2022 Year in Review – the only certainty, uncertainty

ANALYSIS
2022 proved to be a remarkably stable year for the financial services notwithstanding a change of Government at the May Federal election.
The reason for the stability is that while numerous policy issues were activated during the year, remarkably few of them were concluded, with most, including the Quality of Advice Review, due to be dealt with in the first half of 2023.
- The significant outstanding policy issues for financial advisers include:
- Education standards, including the experienced pathway
- The Compensation Scheme of Last Resort and how it will be funded
- The Life Insurance Framework and the future of commissions
- The suite of proposals examined by the QAR
However, significant change has been wrought within the financial services sector, mostly by way of mergers, acquisitions and separations.
The significant separation of 2022 was the exit of the major life insurers from the decades long membership of the Financial Services Council (FSC) with the establishment of the Council of Australia Life Insurers (CALI), a body which will see much greater alignment with the body representing general insurer, the Insurance Council of Australia (ICA).

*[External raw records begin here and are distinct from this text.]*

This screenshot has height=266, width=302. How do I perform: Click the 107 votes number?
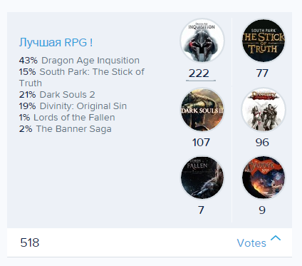[201, 143]
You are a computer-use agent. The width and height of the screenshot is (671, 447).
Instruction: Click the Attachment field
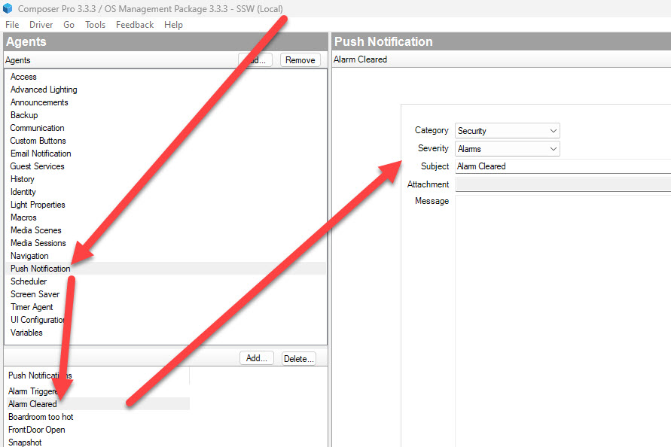point(561,184)
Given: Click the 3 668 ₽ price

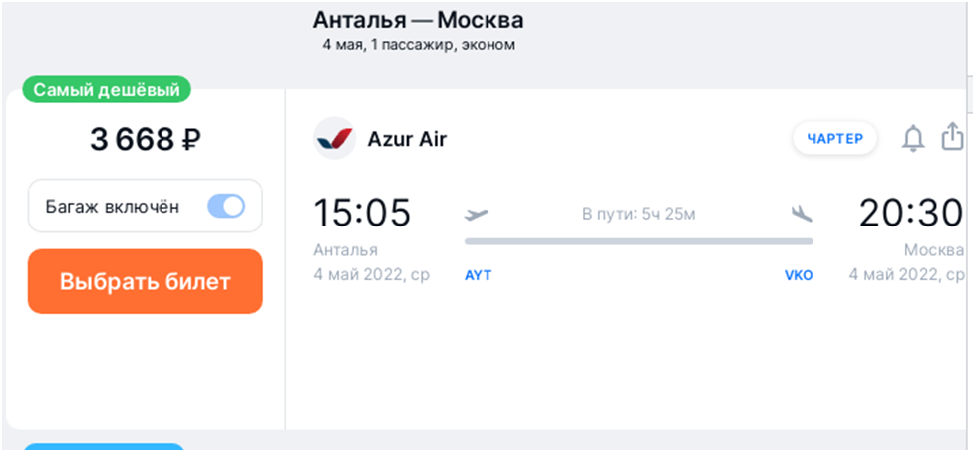Looking at the screenshot, I should (146, 140).
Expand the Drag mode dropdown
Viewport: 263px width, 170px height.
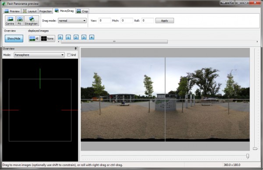click(72, 21)
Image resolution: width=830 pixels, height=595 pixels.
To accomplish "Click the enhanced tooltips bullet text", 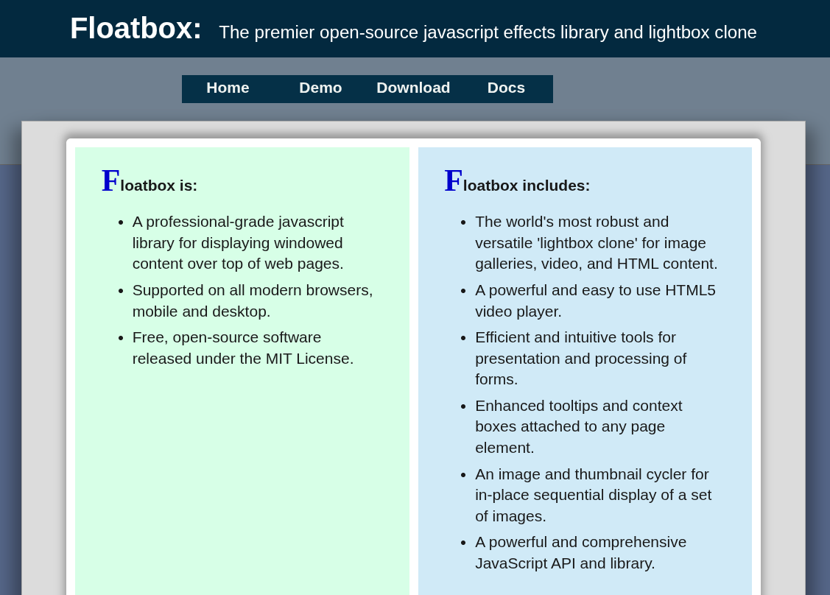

Of equal gravity has been the decisions by the boards of the Financial Planning Association (FPA) and the Association of Financial Advisers (AFA) to pursue a merger of the two organisations.
As the year comes to a close, the two organisations have moved to the second phase of member consultation including retaining the services of a branding agency with a determining vote scheduled for early February.
For the proposal to succeed, 75% of members of both associations will need to vote in favour.
In the funds management arena the most significant transactions of the year have been the ongoing Perpetual acquisition of Pendal which, in turn, gave rise to a private equity-led bid for Perpetual.
Also significant was the buyout of AMP Capital’s property and infrastructure business to Dexus which, after the earlier sale of the life insurance business, saw AMP trimmed down to being a company with a relatively small bank, an investment platform, a corporate superannuation offering and a wealth management business.
AMP shareholders will be hoping to see signs the AMP financial planning business will do better than break-even before the end of 2023.
Also significant was the merger BT Super with Mercer – something which further removed Westpac from the wealth arena along with holding a superannuation fund product which was deemed to have twice failed the Your Future, Your Super performance test.
The BT Super merger was just one amongst more than a dozen superannuation fund mergers to either be initiated completed in 2022, with the largest being the completion of the merger between Queensland’s QSuper and Sunsuper to create the Australian Retirement Trust (ART) which is now Australia’s second largest industry superannuation fund.
2022 has also seen further consolidation among financial planning licensees with one of the larger transactions being listed group WT Financial Group acquiring risk-focused Synchron in March in a transaction valued at around $8 million.
The Synchron acquisition stood out as a large deal among many negotiations as mid-sized licensees have sought to gain scale in a sector which has been rapidly consolidating as financial advisers have exited.
Remarkably, individual financial planning practices are reporting rarely being busier, while the financial results of their licensees reveal that profitability is still a struggle.